- DESCRIPTION OF THE TASK -
Convert the records below into a JSON list of strings, one string per line, skipping blank lines and leaving out the pictures.

*** INPUT RECORDS ***

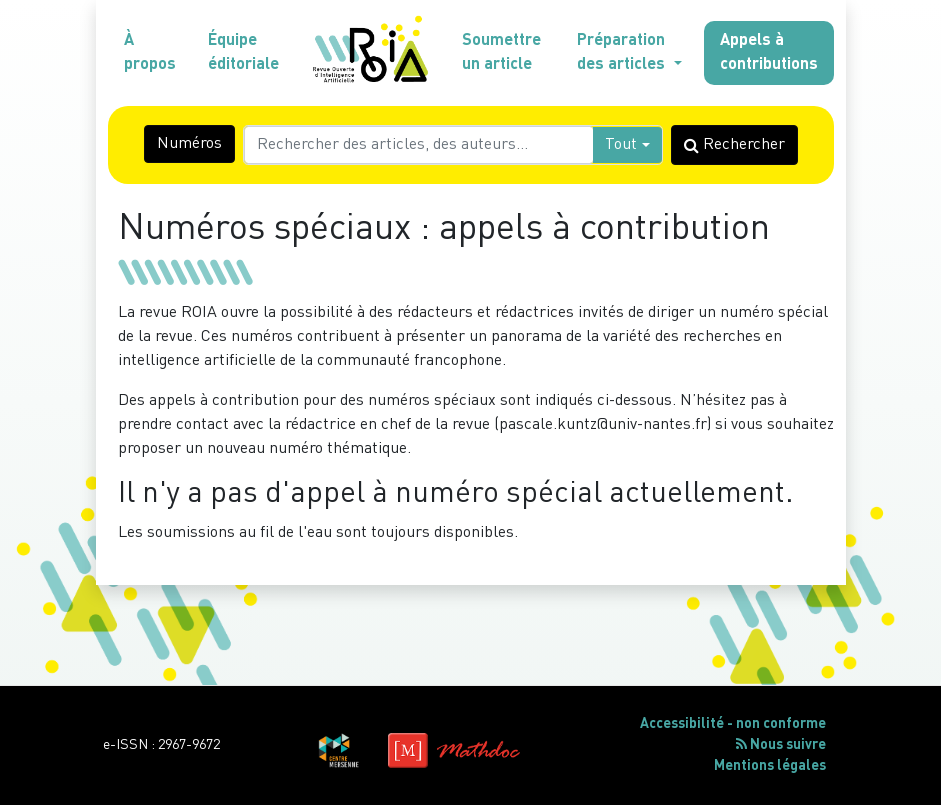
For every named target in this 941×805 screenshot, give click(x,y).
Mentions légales (770, 766)
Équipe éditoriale (243, 53)
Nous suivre (781, 744)
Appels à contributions (769, 53)
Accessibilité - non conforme (733, 724)
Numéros (189, 144)
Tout (621, 145)
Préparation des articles (623, 53)
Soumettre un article (501, 53)
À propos (150, 53)
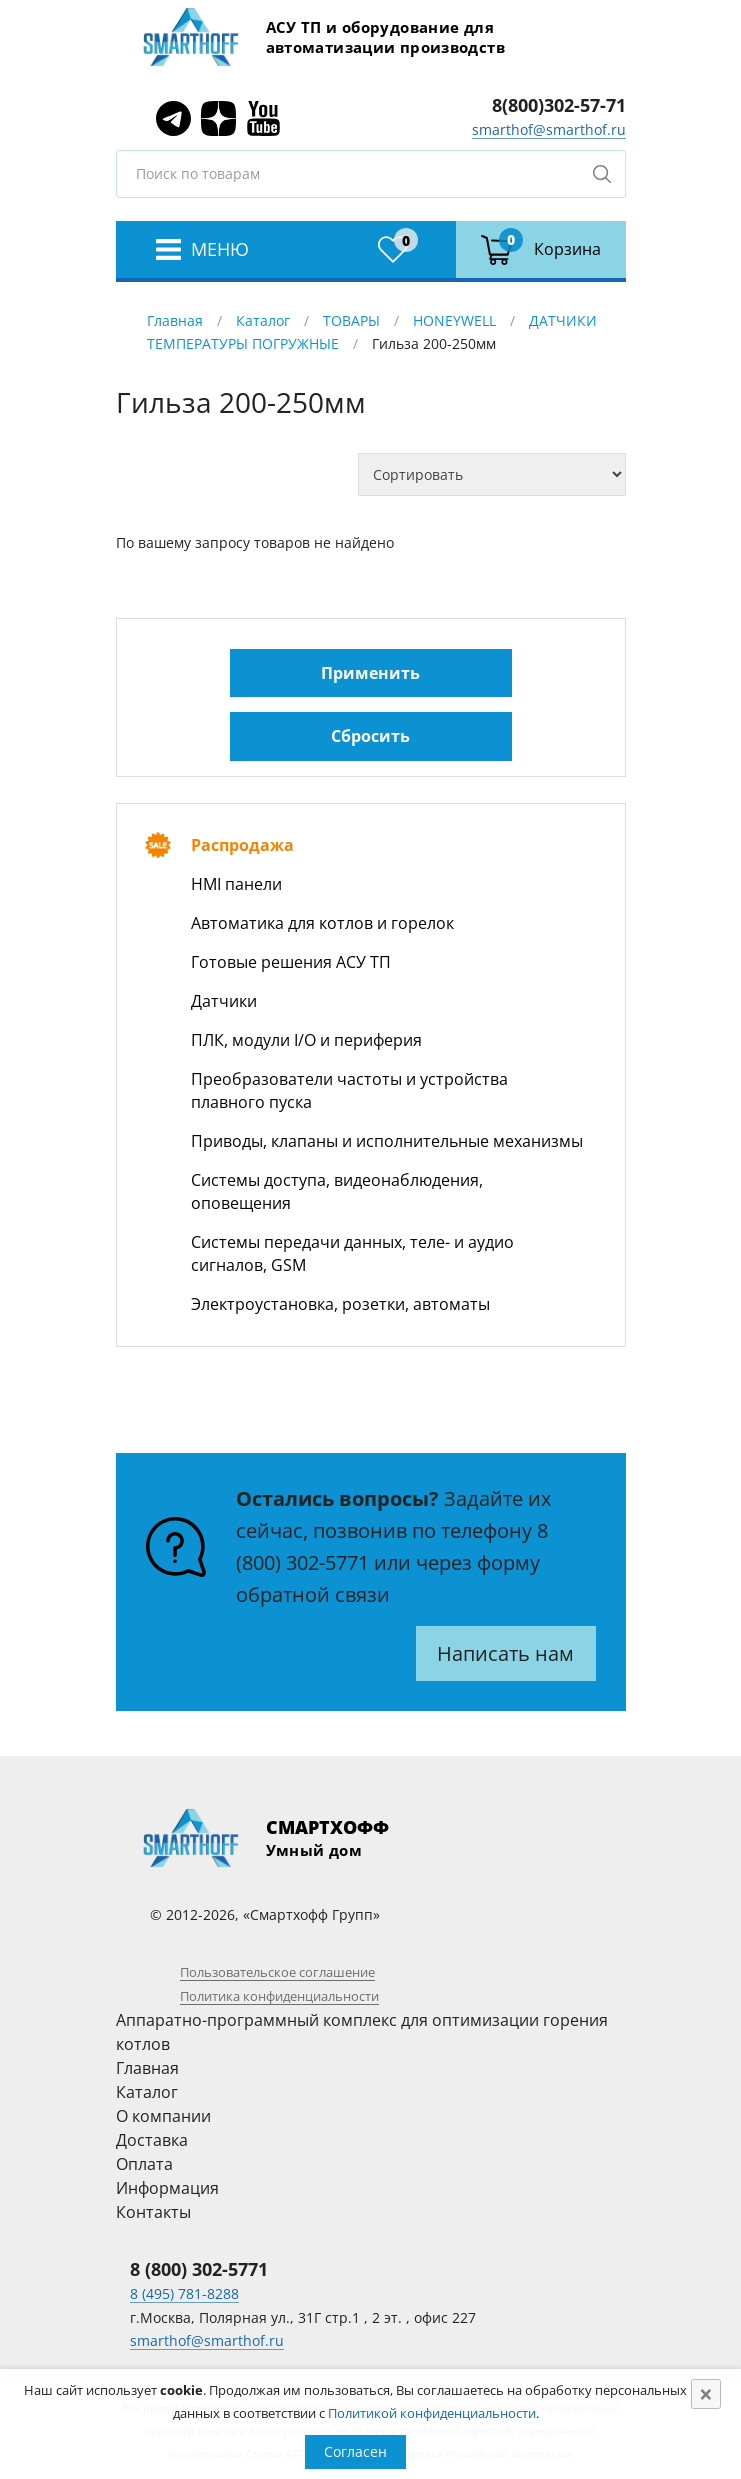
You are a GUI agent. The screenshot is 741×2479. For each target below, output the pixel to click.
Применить (370, 673)
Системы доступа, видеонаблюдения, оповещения (337, 1191)
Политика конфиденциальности (279, 1996)
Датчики (224, 1001)
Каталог (263, 320)
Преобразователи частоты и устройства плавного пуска (349, 1090)
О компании (163, 2116)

***

- FULL OUTPUT -
[
  "For every named target in this 941×805 screenshot, give click(x,y).",
  "Mentions légales (770, 766)",
  "Équipe éditoriale (243, 53)",
  "Nous suivre (781, 744)",
  "Appels à contributions (769, 53)",
  "Accessibilité - non conforme (733, 724)",
  "Numéros (189, 144)",
  "Tout (621, 145)",
  "Préparation des articles (623, 53)",
  "Soumettre un article (501, 53)",
  "À propos (150, 53)",
  "You are a GUI agent. The screenshot is 741×2479. For each target below, output the pixel to click.",
  "Применить (370, 673)",
  "Системы доступа, видеонаблюдения, оповещения (337, 1191)",
  "Политика конфиденциальности (279, 1996)",
  "Датчики (224, 1001)",
  "Каталог (263, 320)",
  "Преобразователи частоты и устройства плавного пуска (349, 1090)",
  "О компании (163, 2116)"
]